The walls were covered with canvases on which Beautrelet recognized the most famous signatures. There were Raphael’s Madonna of the Agnus Dei, Andrea del Sarto’s Portrait of Lucrezia Fede, Titian’s Salome, Botticelli’s Madonna and Angels and numbers of Tintorettos, Carpaccios, Rembrandts, Velasquez.

“What fine copies!” said Beautrelet, approvingly.
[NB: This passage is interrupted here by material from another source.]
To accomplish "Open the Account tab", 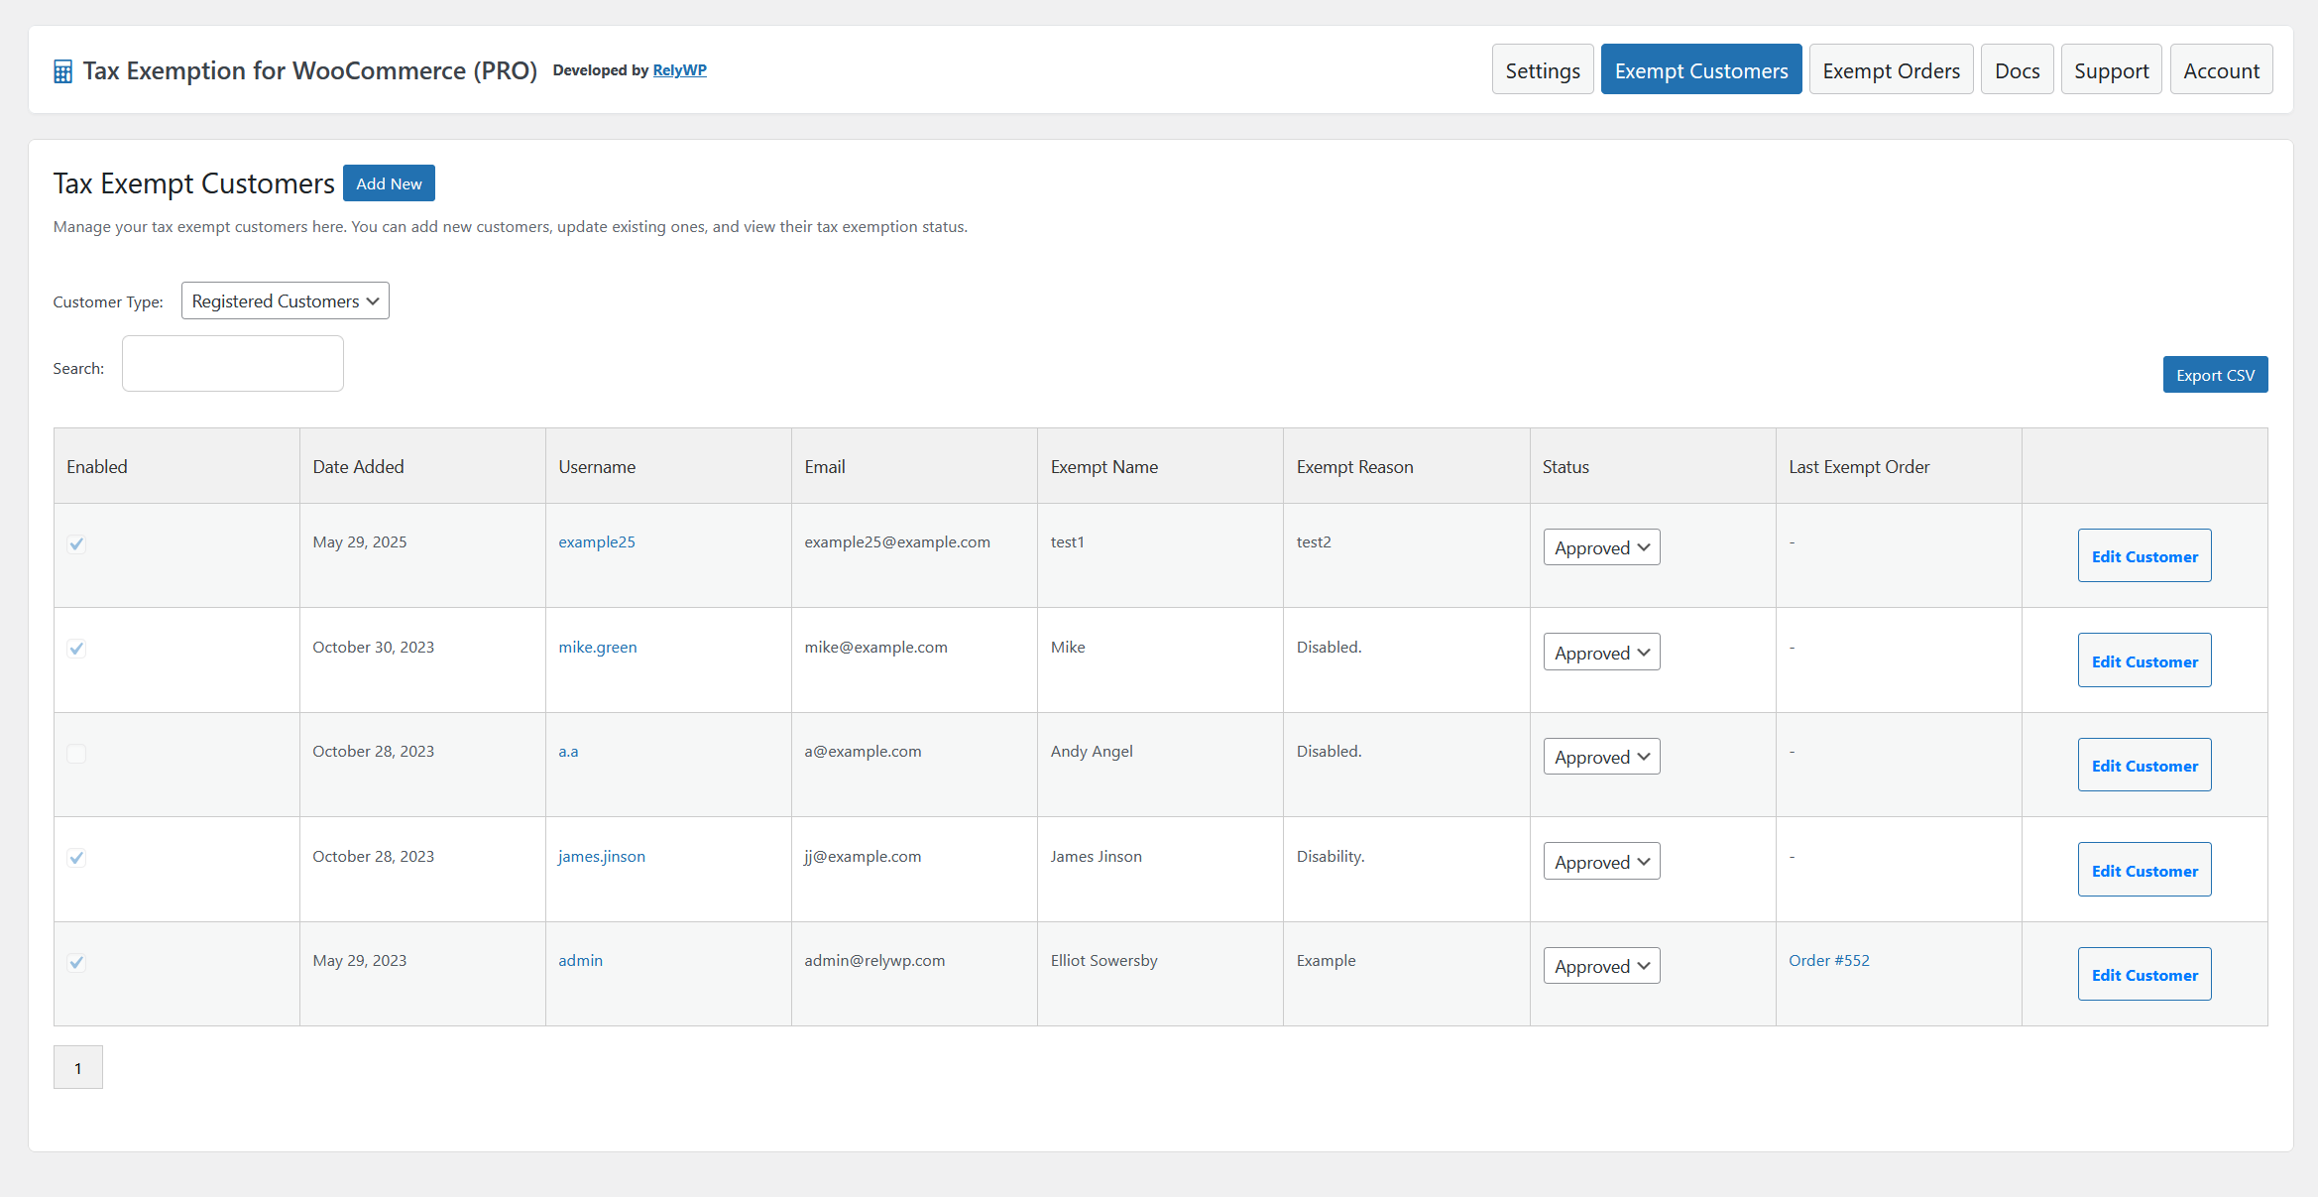I will pos(2221,69).
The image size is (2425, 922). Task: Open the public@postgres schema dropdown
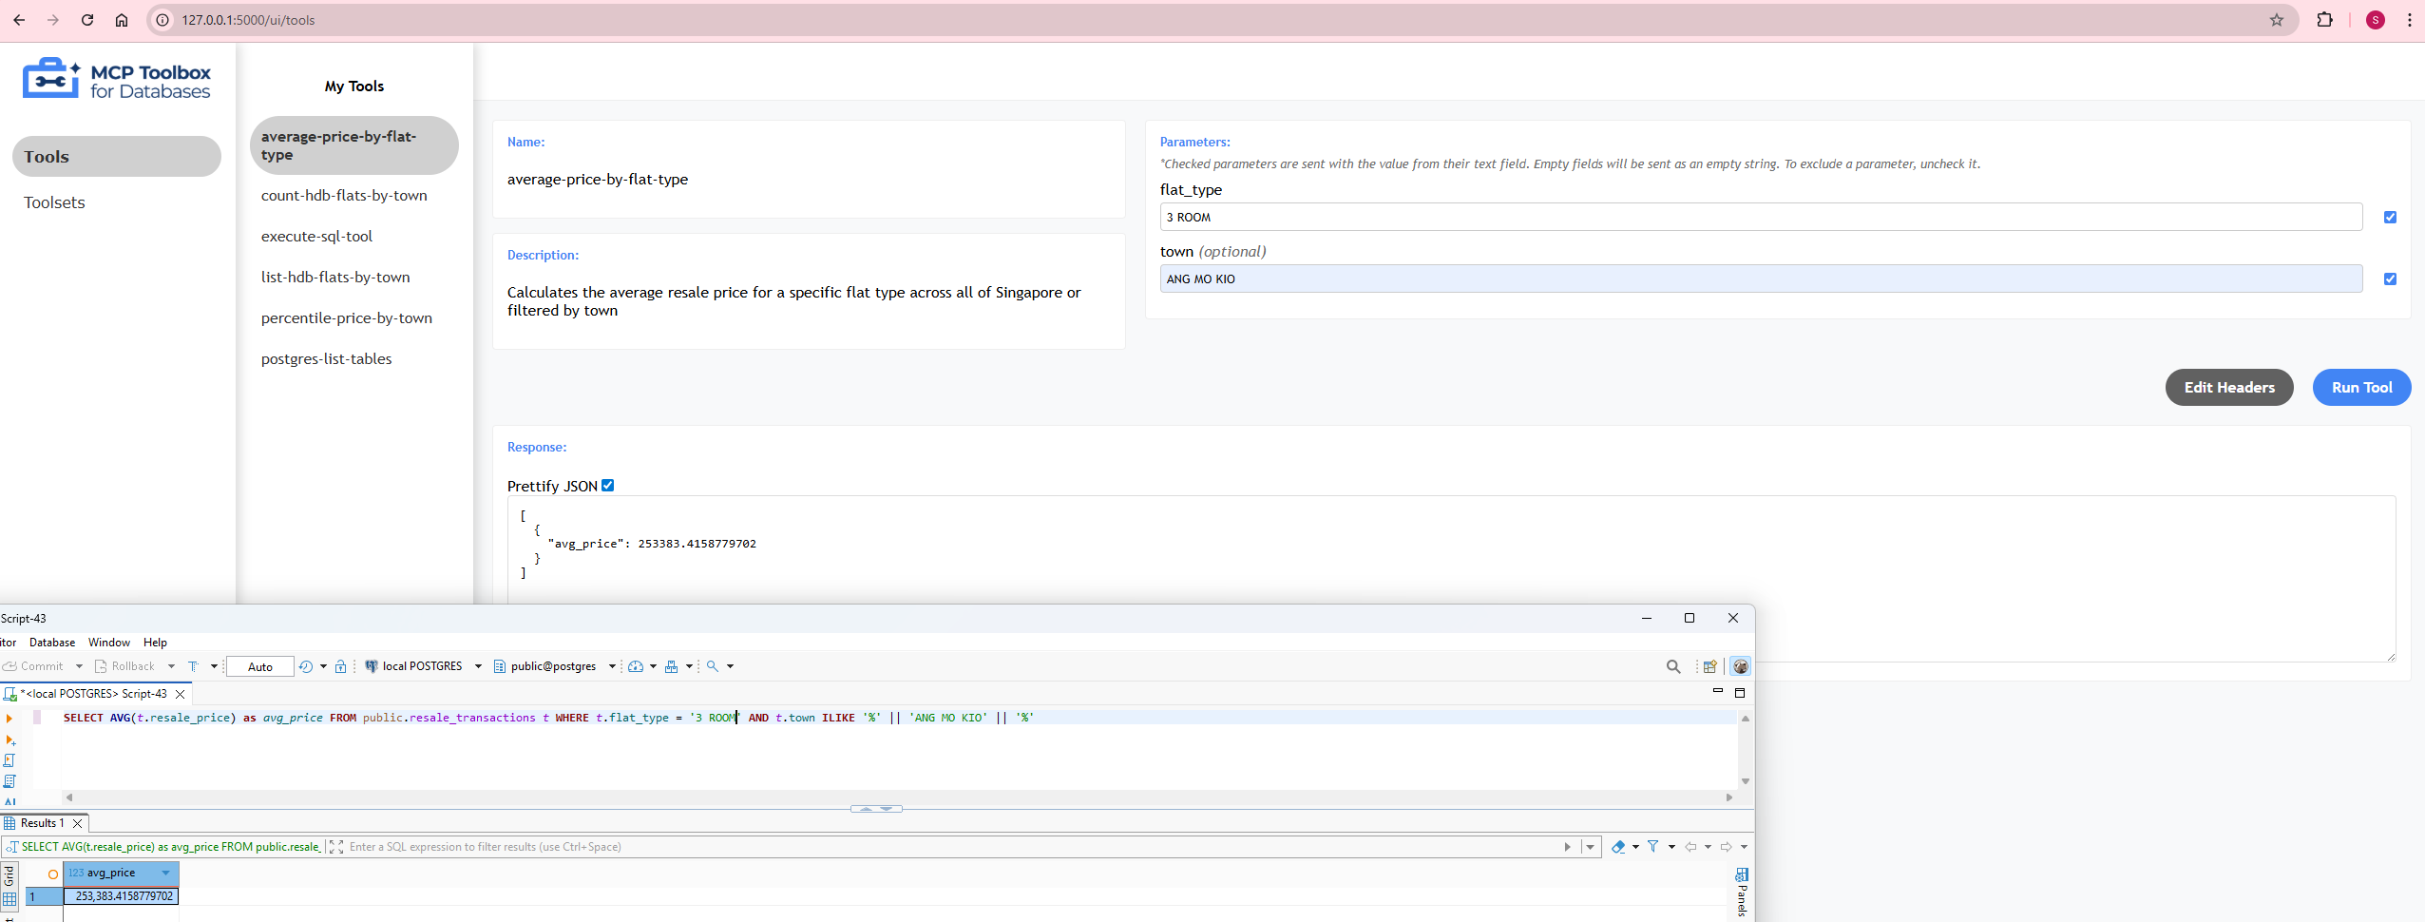611,666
Lupin looked at him with an air of stupefaction:

“What! Copies! You must be mad! The copies are in Madrid, my dear fellow, in Florence, Venice, Munich, Amsterdam.”

“Then these—”

“Are the original pictures, my lad, patiently collected in all the museums of Europe, where I have replaced them, like an honest man, with first-rate copies.”

“But some day or other—”

“Some day or other, the fraud will be discovered? Well, they will find my signature on each canvas—at the back—and they will know that it was I who have endowed my country with the original masterpieces. After all, I have only done what Napoleon did in Italy.—Oh, look, Beautrelet: here are M. de Gesvres’s four Rubenses!—”

The knocking continued within the hollow of the Needle without ceasing.

“I can’t stand this!” said Lupin. “Let’s go higher.”

A fresh staircase. A fresh door.

“The tapestry-room,” Lupin announced.

The tapestries were not hung on the walls, but rolled, tied up with cord, ticketed; and, in addition, there were parcels of old fabrics which Lupin unfolded: wonderful brocades, admirable velvets, soft, faded silks, church vestments woven with silver and gold—

They went higher still and Beautrelet saw the room containing the clocks and other time-pieces, the book-room—oh, the splendid bindings, the precious, undiscoverable volumes, the unique copies stolen from the great public libraries—the lace-room, the knicknack-room.

And each time the circumference of the room grew smaller.

And each time, now, the sound of knocking was more distant. Ganimard was losing ground.